ROMA – La Corte d’Assise di Taranto, presieduta dal giudice Giuseppe Licci (a latere Elvira di Roma e sei giudici popolari) ha rigettato le richieste di patteggiamento proposte, con il consenso della procura, dalle società ILVA spa e Riva Forni Elettrici, (che si aggirava invece sui 2 milioni di euro) la cui posizione era stata stralciata nel processo “Ambiente Svenduto” per il presunto disastro ambientale causato dall’ILVA, dichiarandole inammissibili .
La richiesta di patteggiamento dell’ex Riva Fire ora Partecipazioni industriali non era stata accettata dal collegio della Corte d’Assise presieduto dal giudice Michele Petrangelo in quanto alla data della precedente udienza del 1 marzo scorso, l’ingente somma di 1,23 miliardi sequestrata nel 2013 ai Riva dalla Procura di Milano e Guardia di Finanza per reati di natura economica e finanziaria non si erano ancora definiti ed i soldi non ancora rientrati in Italia, somme successivamente rientrate dalla Svizzera e già depositate sul Fondo Unico Giustizia.
La proposta di patteggiamento avanzata dall’ ILVA spa prevedeva otto mesi di commissariamento giudiziale, affidato agli attuali commissari Carrubba, Gnudi e Laghi, e 241 milioni di euro titolo di confisca, ritenendo tale somma profitto proveniente dal reato compiuto negli anni 2009/2013, ed ulteriori 2 milioni di euro come sanzione. La Corte d’Assise ha ritenuto che possano essere patteggiati i reati amministrativi delle società se sono patteggiabili i cosiddetti reati-presupposto e ha indicato nel caso specifico non è patteggiabile il reato di avvelenamento di sostanze alimentari contestato agli imputati .
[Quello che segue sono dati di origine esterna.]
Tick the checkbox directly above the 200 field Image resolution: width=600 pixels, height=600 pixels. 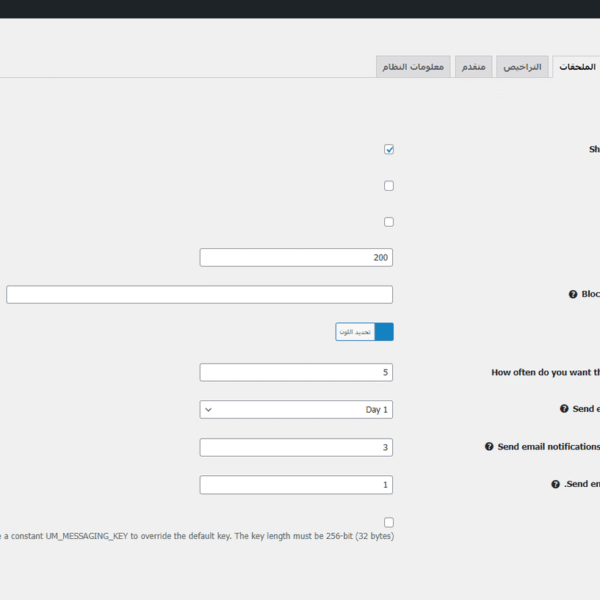click(389, 222)
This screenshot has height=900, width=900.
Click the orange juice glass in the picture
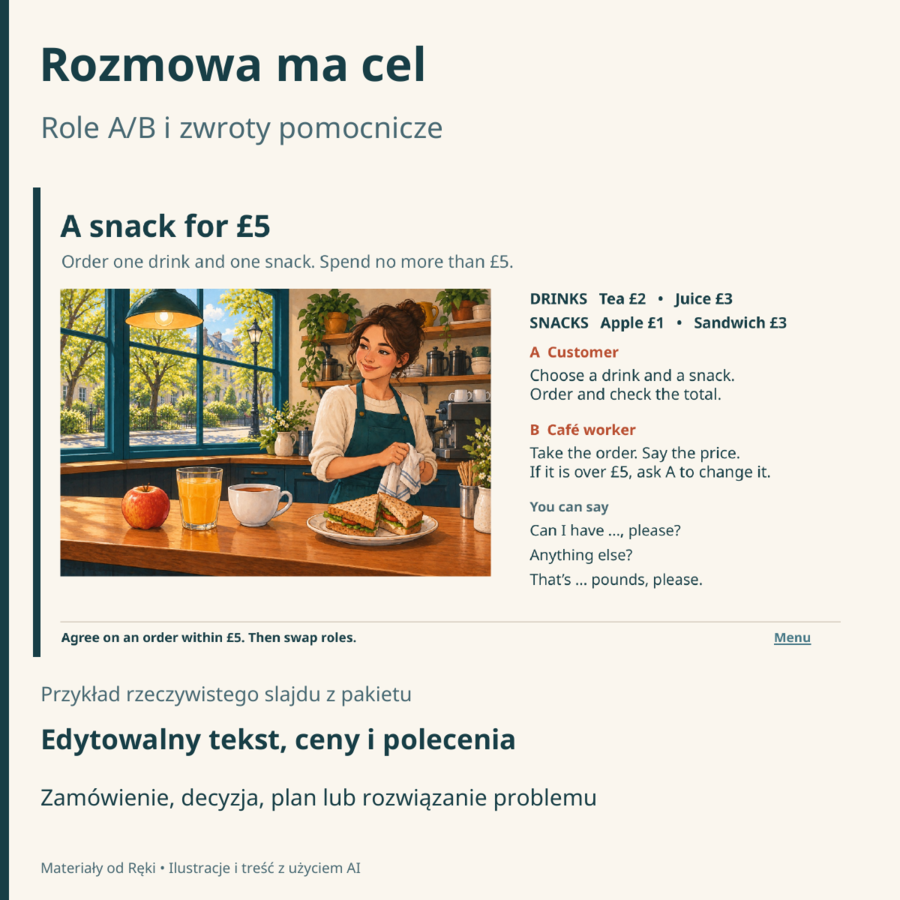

“Nel caso in questione, non sembra sussista alcuno dei detti presupposti di ammissibilità” si legge nel provvedimento della Corte – In primo luogo, difatti, il procedimento principale nei confronti delle persone fisiche per i reati per i quali gli enti istanti sono chiamati a rispondere in via amministrativa è tutt’altro che definito nelle forme del patteggiamento” . “Né detto procedimento potrebbe essere definibile nelle dette forme vista l’estrema gravità e pluralità dei reati – si pensi a quello di cui all’art. 439 c.p. (avvelenamento di acque o sostanze alimentari) che prevede come minimo edittale la pena di 15 anni di reclusione – circostanze come tali ostative al ricorso anche al cosiddetto patteggiamento allargato“.
La Corte ha obiettato in secondo luogo che “certamente, nemmeno si versa nell’ipotesi di illeciti amministrativi dipendenti da reati puniti in concreto con la sola pena pecuniaria“. Secondo il collegio presieduto dal giudice Licci “pure al netto di imprescindibili valutazioni preliminari di ammissibilità delle richieste di applicazione della sanzione ex art. 63 D.lgs 31/2001, a giudizio di questa Corte, la pena concordata con i rappresentati della Pubblica accusa e in esse trasfuse, paiono sommamente inadeguate e affatto rispondenti a doverosi canoni di proporzionalità rispetto alla estrema gravità dei fatti oggetto di contestazione“.
La Corte d’Assise di Taranto ha dichiarato inammissibile il patteggiamento in quanto nel processo a carico delle persone fisiche . Ma secondo il collegio difensivo dei Riva “sono contestati reati puniti con pene elevate, non definibili con rito alternativo. In realtà, la disciplina prevede questo sbarramento solo per le ipotesi rientranti nel catalogo dei reati 231; l’avvelenamento non rientra in questo catalogo, per cui il provvedimento potrebbe essere viziato da abnormità e quindi stiamo valutando il ricorso per Cassazione“.
Il procedimento è stato quindi riunito al processo-madre, la cui prossima udienza fissata per il prossimo 12 luglio, vede imputate 44 persone fisiche e la società Partecipazioni industriali (ex Riva Fire).